Couleur du sang de la guerre, de la robe de Louise, du haut de Suzanne. La couleur de l’émotion, de la passion, de la fougue qui éclaire les amusements coquins des bois de ces années folles. C’est la première Guerre mondiale, les oiseaux ne chantent plus, fini les danses dans les bals musettes où l’on se trémousse dans les bras de sa douce, on quitte sa belle et ses hanches moelleuses pour se terrer dans les tranchées meurtrières pour servir la patrie. La peur de la mort prend les tripes quitte à faire vriller les esprits. Paul après s’être marié avec Louise, doit partir faire la guerre.

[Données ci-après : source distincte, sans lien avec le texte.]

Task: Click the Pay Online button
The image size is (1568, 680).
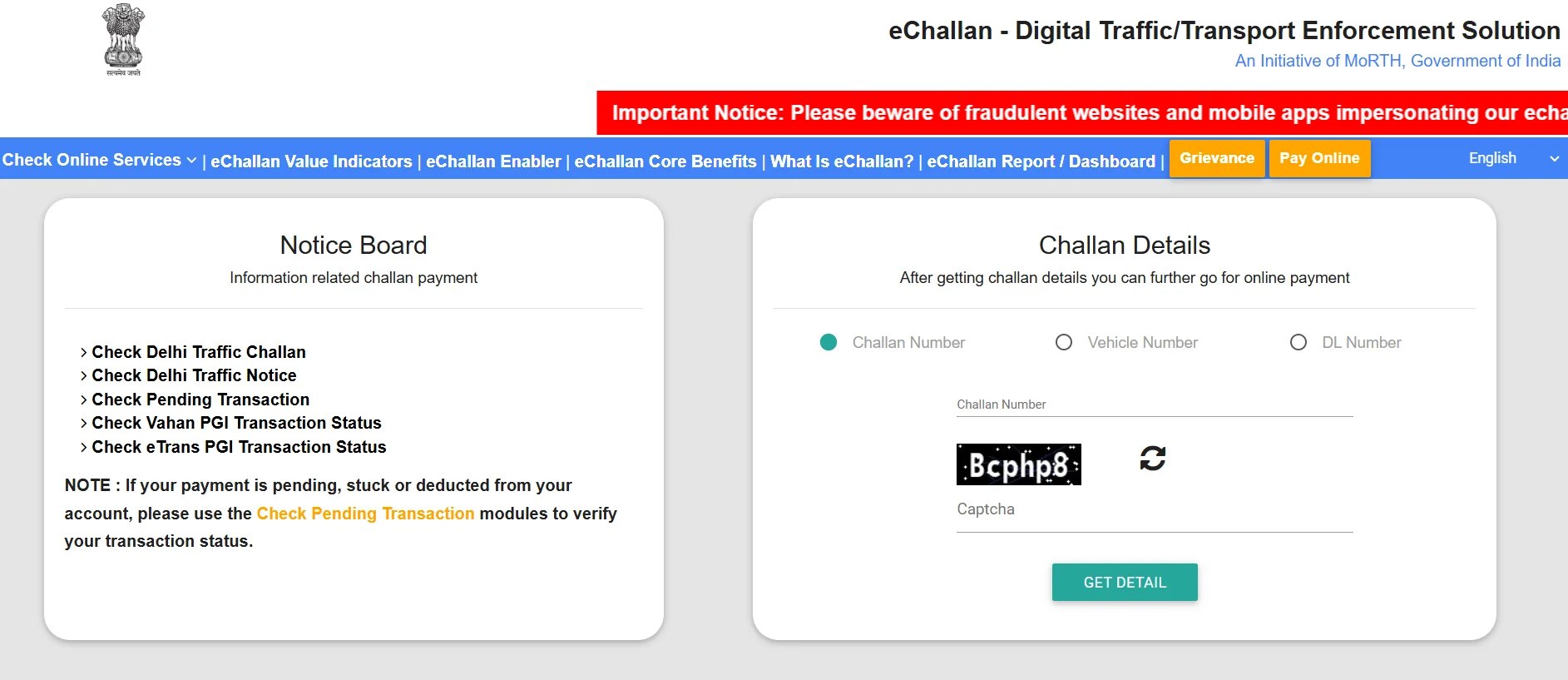Action: (x=1319, y=157)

L’Histoire va les séparer, pour après, les réunir d’une étrange façon. Dans la boue jonchée de cadavres, la volonté de Paul de rester en vie prend le pas sur la solidarité. Il quitte le front, et rentre chez lui dans l’anonymat le plus total. Il devient déserteur et donc clandestin d’une Nation pour laquelle il n’a pas su se donner corps et âmes. Cloitré dans une chambre d’hôtel, il tourne en rond, devient la victime d’une solitude claustrophobe. Pour rester incognito, il va se travestir pour prendre l’apparence d’une dénommée Suzanne. Louise et Suzanne vont vivre comme une deuxième naissance, une deuxième chance.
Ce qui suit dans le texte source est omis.